■ **Your objective**
Check each line of the entries below for the word "Show" and state only how many lines have it.

■ **Record extracts**
▽

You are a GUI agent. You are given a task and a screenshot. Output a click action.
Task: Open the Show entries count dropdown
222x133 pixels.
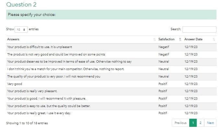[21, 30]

△
▽

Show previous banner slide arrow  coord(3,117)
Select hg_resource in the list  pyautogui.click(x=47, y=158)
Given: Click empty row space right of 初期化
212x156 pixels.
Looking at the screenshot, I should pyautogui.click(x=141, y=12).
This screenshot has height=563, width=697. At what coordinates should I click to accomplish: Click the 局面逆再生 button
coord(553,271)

△
▽

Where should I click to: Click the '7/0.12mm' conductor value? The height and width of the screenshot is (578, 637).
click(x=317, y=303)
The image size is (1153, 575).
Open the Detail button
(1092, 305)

△

■ **Result of the exercise**
2